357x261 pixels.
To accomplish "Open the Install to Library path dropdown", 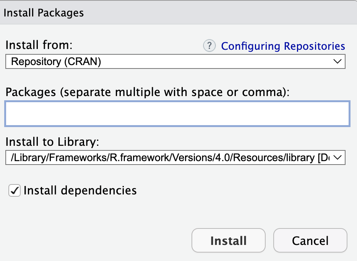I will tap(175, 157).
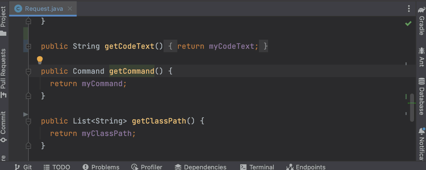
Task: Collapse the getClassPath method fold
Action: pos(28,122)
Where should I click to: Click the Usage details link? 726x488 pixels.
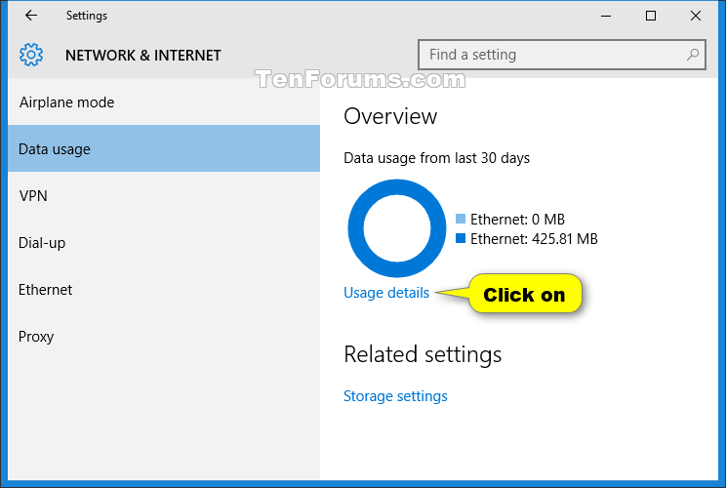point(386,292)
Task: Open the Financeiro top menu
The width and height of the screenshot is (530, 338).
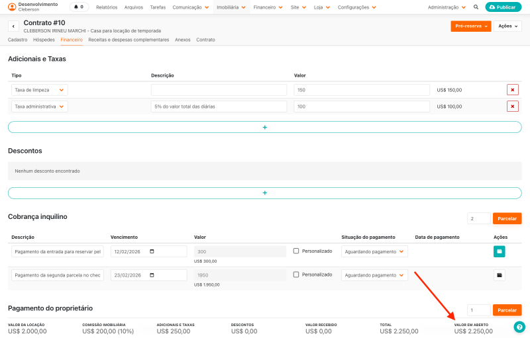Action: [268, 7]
---
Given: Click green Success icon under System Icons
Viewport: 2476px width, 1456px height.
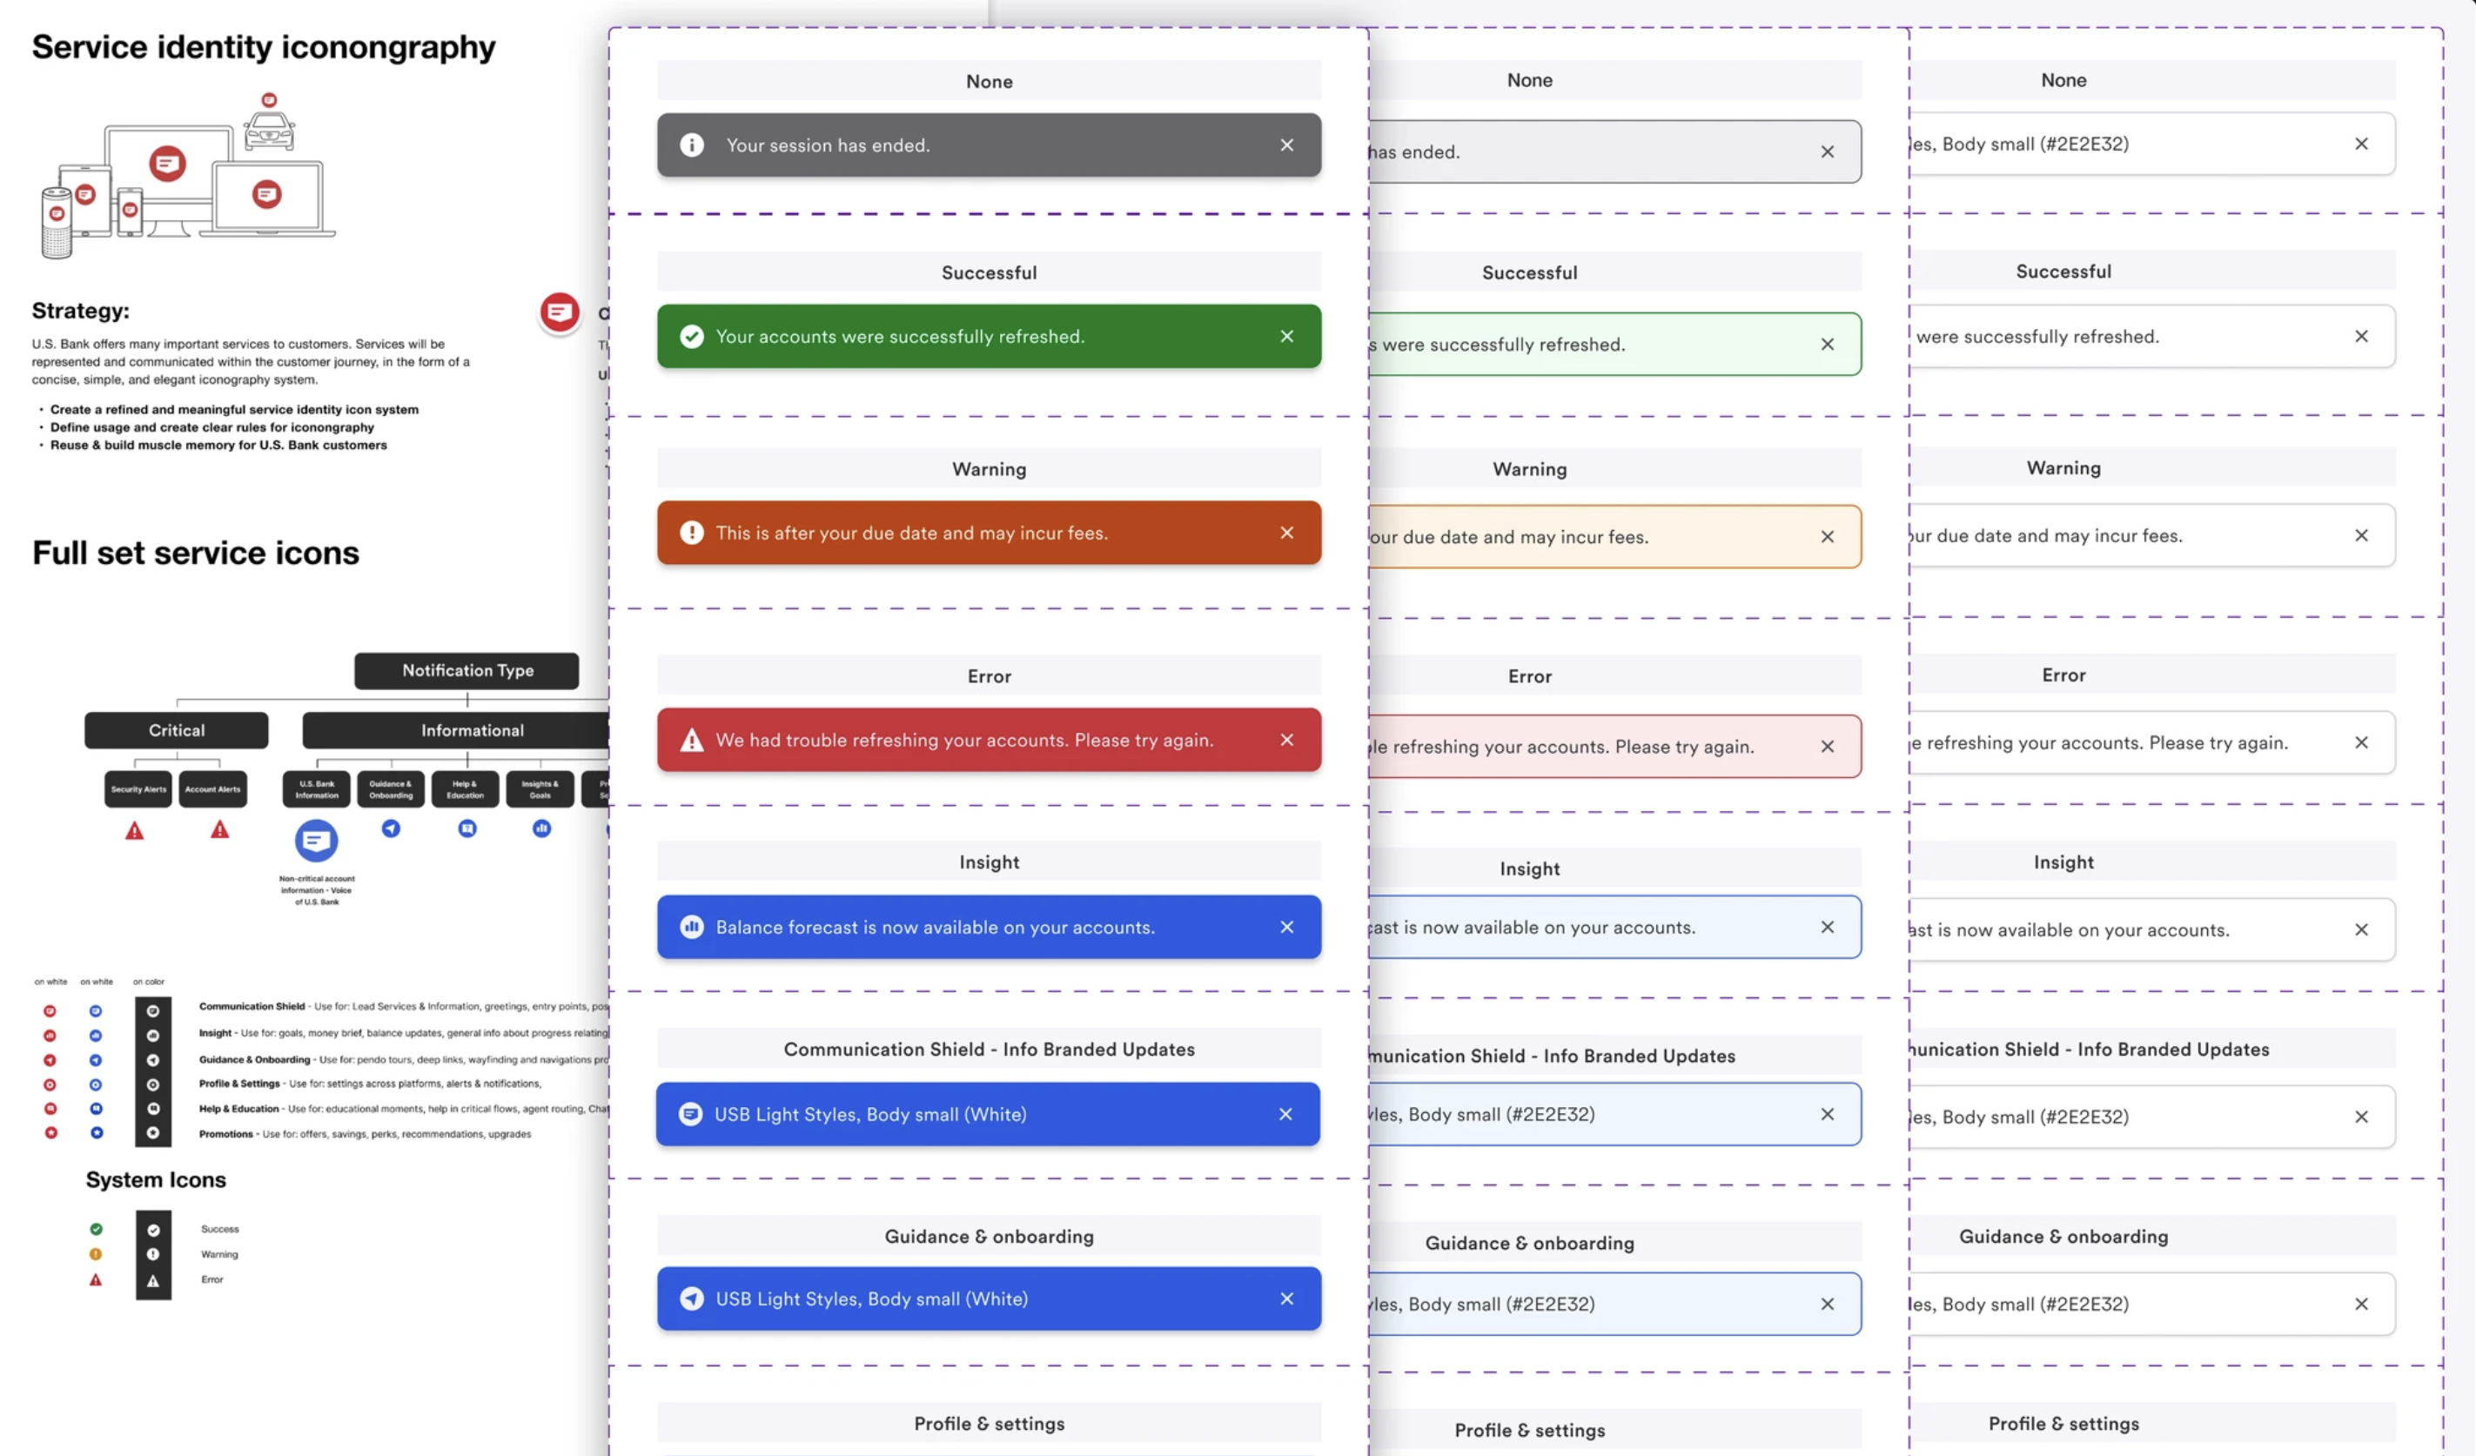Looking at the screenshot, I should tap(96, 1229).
---
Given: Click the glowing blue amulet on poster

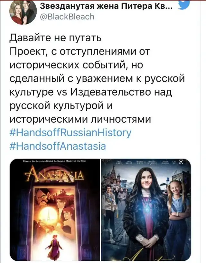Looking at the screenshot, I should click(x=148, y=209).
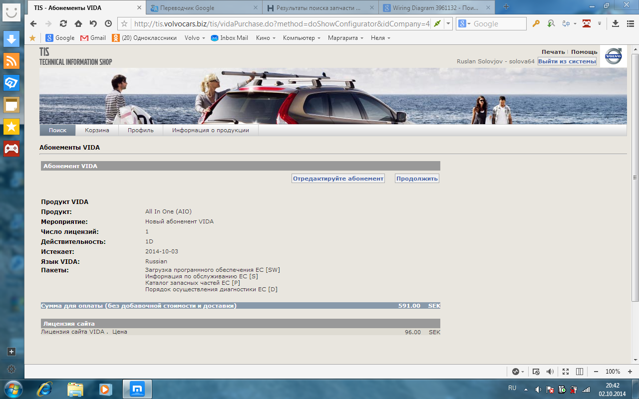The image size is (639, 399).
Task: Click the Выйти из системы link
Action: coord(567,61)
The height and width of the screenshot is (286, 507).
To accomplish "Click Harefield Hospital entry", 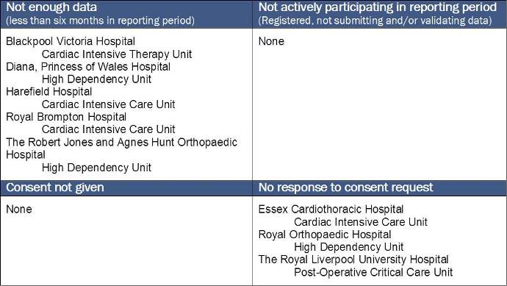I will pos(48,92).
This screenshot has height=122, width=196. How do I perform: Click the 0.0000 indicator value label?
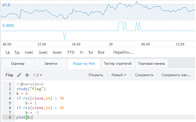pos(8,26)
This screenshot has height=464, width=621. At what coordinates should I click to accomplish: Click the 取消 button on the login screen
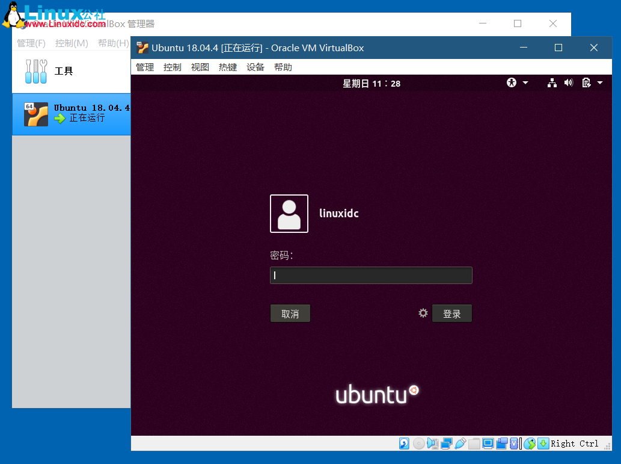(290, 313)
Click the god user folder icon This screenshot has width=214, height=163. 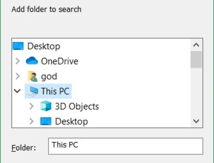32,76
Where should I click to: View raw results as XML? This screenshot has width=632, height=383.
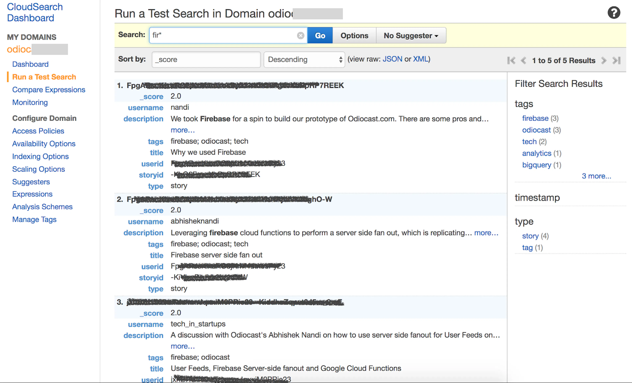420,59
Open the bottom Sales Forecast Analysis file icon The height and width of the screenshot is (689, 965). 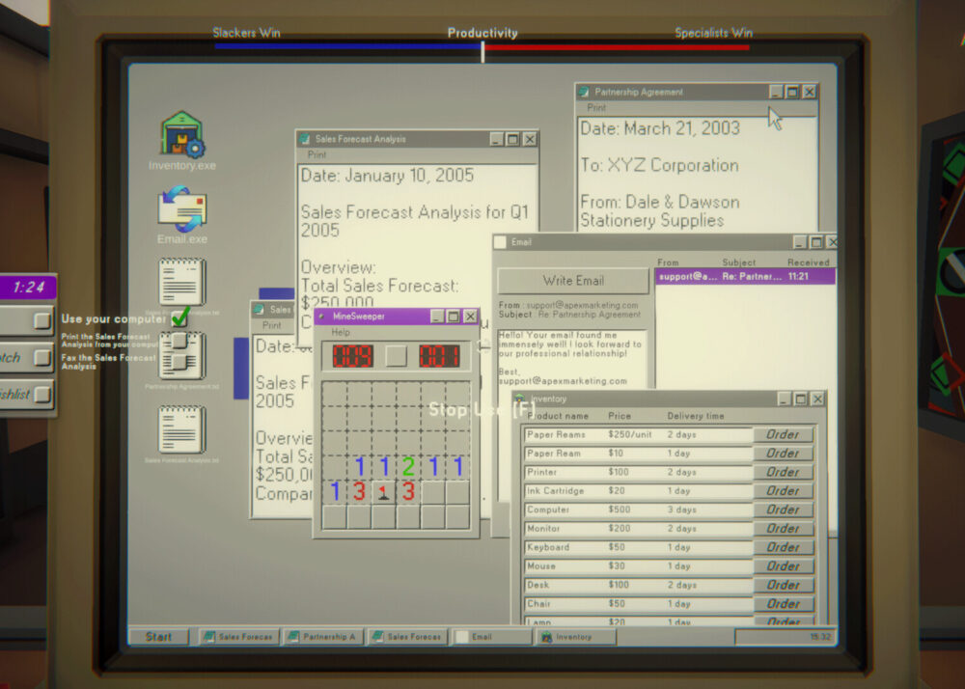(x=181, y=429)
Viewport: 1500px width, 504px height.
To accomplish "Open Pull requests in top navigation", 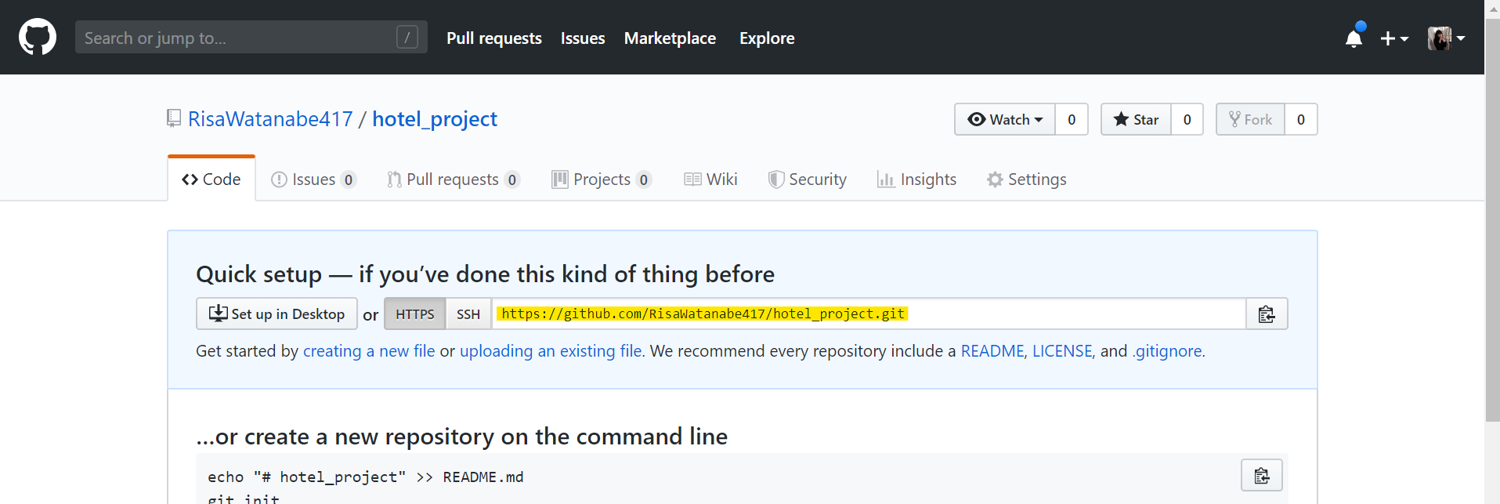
---
In the listing above, lay out the lines from the line with "Task: Open the Financeiro top menu" to the line with "Action: [268, 7]" as a JSON list of strings, one string per line, with blank lines skipped. Leave the pictures out of the answer.

[
  "Task: Open the Financeiro top menu",
  "The width and height of the screenshot is (530, 338).",
  "Action: [268, 7]"
]